- [The task]: What lines of the data below hold the string "Duderstadt"? Copy each one.

====== Material for this exercise ======

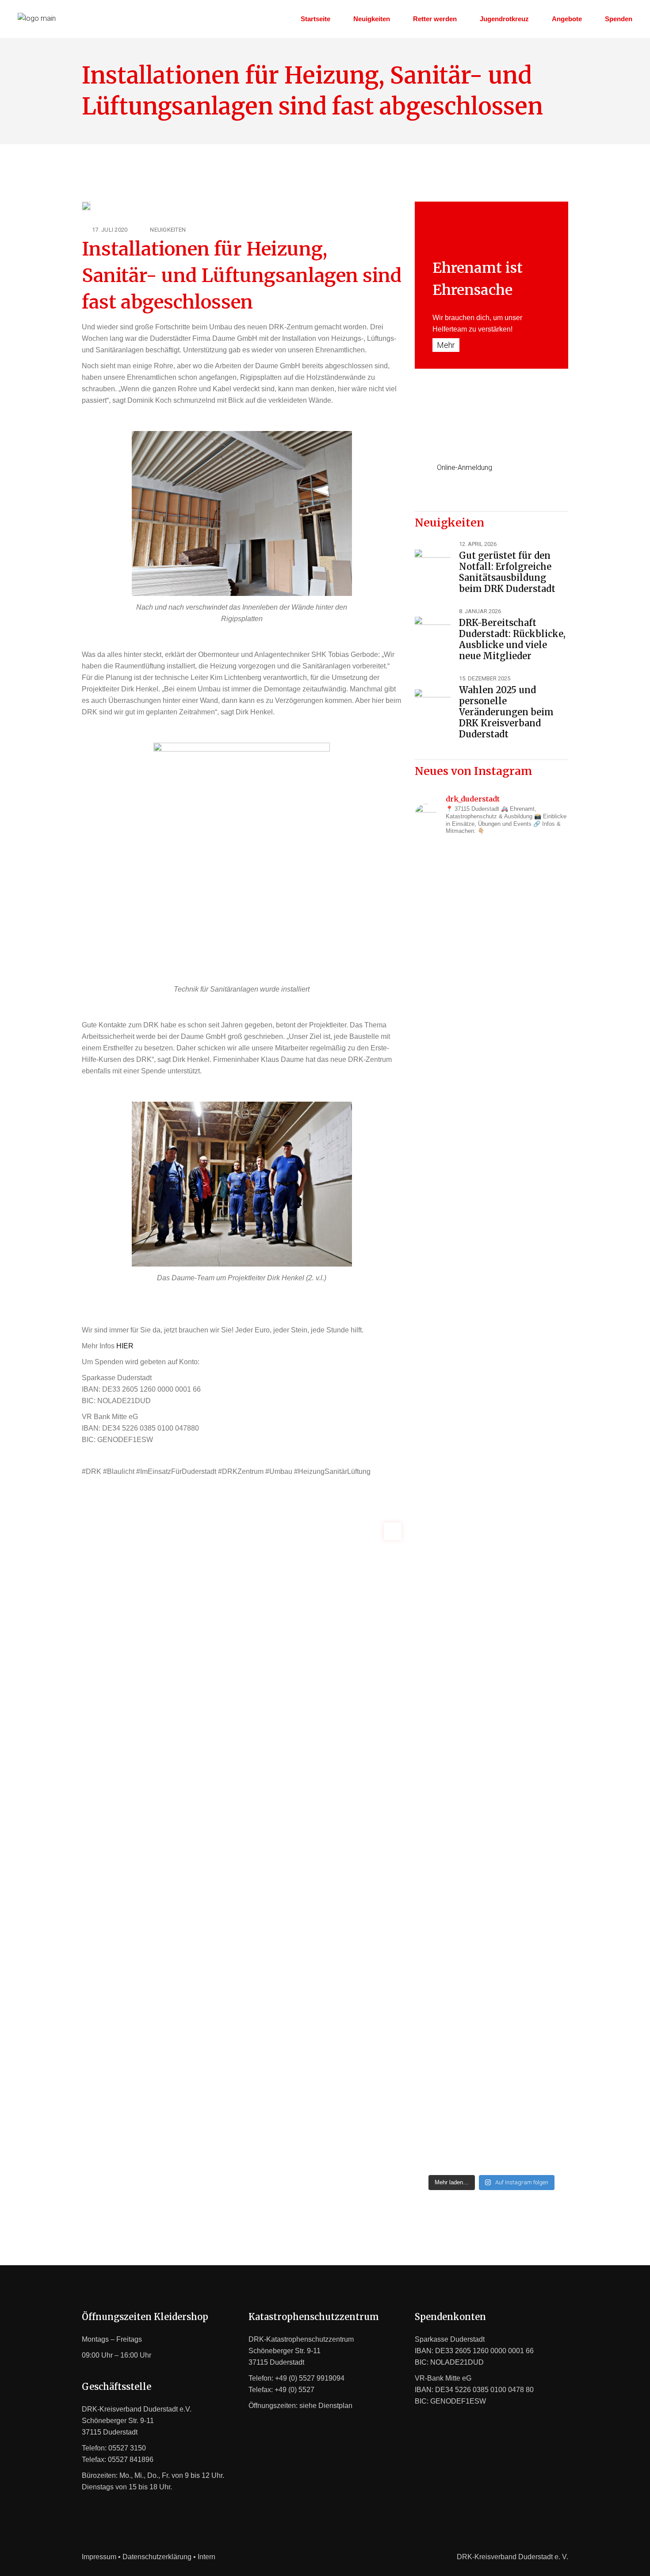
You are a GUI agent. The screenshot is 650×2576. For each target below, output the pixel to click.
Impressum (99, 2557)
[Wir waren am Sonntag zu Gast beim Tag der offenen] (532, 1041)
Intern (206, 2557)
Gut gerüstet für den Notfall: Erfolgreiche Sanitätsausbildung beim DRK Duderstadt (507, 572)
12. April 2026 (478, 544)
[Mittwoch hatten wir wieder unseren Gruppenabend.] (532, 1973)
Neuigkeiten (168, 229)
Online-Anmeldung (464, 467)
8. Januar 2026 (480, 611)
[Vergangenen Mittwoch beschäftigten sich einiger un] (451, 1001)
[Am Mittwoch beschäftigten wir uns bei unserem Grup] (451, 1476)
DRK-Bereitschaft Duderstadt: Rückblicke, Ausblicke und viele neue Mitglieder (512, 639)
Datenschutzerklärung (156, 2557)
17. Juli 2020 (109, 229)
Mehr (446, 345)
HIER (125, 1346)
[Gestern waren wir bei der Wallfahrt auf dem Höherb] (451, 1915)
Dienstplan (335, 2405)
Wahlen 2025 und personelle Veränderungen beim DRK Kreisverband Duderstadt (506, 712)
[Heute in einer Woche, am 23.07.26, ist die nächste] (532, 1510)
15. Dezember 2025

======

- [Task result]:
Gut gerüstet für den Notfall: Erfolgreiche Sanitätsausbildung beim DRK Duderstadt (507, 572)
DRK-Bereitschaft Duderstadt: Rückblicke, Ausblicke und viele neue Mitglieder (512, 639)
Wahlen 2025 und personelle Veränderungen beim DRK Kreisverband Duderstadt (506, 712)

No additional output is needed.